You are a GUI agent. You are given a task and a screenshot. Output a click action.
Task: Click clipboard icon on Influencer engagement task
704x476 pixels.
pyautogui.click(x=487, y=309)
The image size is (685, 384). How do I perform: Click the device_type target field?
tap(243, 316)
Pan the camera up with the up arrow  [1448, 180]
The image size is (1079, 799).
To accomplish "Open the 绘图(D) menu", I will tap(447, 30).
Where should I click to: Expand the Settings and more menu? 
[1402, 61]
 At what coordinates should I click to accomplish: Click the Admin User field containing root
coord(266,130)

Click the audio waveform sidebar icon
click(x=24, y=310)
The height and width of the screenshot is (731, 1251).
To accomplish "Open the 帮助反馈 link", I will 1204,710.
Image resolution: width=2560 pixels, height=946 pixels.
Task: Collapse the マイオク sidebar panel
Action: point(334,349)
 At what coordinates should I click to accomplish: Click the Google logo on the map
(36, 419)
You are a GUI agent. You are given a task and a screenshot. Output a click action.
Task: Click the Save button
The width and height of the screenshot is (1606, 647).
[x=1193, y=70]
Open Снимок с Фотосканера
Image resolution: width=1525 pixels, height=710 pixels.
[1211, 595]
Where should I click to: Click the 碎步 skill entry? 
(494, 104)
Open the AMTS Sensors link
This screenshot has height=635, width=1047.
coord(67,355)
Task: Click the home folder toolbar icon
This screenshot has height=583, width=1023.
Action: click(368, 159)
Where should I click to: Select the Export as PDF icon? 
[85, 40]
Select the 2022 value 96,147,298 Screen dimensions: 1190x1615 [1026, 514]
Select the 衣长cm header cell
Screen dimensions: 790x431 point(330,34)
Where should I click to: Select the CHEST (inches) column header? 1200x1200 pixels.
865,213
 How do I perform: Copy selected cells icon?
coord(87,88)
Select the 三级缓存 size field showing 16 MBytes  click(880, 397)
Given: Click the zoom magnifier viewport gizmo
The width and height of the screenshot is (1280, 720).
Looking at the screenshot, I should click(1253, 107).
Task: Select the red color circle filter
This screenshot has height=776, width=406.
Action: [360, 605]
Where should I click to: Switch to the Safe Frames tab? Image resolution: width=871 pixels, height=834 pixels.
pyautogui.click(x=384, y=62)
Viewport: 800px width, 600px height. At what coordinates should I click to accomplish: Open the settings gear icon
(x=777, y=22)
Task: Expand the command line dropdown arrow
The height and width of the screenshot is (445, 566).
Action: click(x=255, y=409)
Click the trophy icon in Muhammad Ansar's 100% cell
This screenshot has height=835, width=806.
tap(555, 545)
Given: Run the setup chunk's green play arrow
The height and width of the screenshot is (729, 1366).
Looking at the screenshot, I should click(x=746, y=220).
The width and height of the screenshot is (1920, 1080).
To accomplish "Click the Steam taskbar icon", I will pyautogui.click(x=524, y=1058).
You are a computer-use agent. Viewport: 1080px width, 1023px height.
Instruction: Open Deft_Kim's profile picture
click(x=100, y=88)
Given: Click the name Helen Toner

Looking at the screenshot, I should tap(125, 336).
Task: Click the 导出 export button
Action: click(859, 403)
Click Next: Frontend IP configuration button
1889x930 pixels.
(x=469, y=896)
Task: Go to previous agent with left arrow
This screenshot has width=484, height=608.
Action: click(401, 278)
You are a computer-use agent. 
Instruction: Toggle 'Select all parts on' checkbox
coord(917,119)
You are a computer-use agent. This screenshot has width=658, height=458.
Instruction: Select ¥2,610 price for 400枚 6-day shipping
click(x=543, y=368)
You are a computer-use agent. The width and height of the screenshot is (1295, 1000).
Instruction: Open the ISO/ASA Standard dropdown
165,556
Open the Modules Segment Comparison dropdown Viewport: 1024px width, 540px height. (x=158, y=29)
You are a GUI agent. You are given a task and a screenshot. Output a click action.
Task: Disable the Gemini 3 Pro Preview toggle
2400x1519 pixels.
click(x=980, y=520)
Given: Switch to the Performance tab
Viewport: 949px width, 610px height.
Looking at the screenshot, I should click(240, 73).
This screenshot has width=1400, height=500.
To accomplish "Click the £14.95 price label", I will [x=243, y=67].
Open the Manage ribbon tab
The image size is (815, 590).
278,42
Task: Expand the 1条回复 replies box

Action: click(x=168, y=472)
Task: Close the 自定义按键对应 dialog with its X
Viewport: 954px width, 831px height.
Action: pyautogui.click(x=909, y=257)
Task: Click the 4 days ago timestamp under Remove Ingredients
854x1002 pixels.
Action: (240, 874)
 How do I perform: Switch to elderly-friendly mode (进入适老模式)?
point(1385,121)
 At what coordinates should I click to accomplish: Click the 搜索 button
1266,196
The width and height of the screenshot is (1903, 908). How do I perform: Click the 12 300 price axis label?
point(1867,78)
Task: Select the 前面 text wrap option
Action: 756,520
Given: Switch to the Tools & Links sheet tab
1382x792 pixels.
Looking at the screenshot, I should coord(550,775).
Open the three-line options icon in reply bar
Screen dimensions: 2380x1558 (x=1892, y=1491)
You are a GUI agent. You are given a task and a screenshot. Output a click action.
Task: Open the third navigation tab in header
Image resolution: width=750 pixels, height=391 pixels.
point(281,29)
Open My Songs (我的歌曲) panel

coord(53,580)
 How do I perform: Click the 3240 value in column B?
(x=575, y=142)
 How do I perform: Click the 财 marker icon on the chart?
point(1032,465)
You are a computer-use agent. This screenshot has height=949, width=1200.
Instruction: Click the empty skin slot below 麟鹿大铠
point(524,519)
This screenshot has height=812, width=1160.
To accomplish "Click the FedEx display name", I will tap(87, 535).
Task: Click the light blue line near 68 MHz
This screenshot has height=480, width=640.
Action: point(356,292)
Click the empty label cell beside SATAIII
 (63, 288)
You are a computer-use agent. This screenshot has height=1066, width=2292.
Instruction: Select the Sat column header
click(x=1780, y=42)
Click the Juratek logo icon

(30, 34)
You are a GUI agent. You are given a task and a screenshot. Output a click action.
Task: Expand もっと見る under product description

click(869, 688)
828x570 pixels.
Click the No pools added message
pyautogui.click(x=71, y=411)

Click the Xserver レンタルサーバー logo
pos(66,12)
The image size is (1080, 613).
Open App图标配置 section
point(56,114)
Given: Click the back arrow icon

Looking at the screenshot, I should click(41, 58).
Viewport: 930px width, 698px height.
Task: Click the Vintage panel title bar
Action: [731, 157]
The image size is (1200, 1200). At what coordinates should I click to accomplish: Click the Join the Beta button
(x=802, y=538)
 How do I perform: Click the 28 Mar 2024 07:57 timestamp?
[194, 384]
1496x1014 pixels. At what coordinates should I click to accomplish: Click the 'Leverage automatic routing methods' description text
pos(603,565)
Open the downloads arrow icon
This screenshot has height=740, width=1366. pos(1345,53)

#####

Exercise instructions: Your answer should consist solely of the lines above from the line with "The width and height of the screenshot is (1920, 1080)." to the line with "has width=658, height=458.", both included, reproduced exactly.

Exercise answer:
The width and height of the screenshot is (1920, 1080).
To accomplish "Click the Steam taskbar icon", I will pyautogui.click(x=524, y=1058).
You are a computer-use agent. Viewport: 1080px width, 1023px height.
Instruction: Open Deft_Kim's profile picture
click(x=100, y=88)
Given: Click the name Helen Toner

Looking at the screenshot, I should tap(125, 336).
Task: Click the 导出 export button
Action: click(859, 403)
Click Next: Frontend IP configuration button
1889x930 pixels.
(x=469, y=896)
Task: Go to previous agent with left arrow
This screenshot has width=484, height=608.
Action: click(401, 278)
You are a computer-use agent. 
Instruction: Toggle 'Select all parts on' checkbox
coord(917,119)
You are a computer-use agent. This screenshot has width=658, height=458.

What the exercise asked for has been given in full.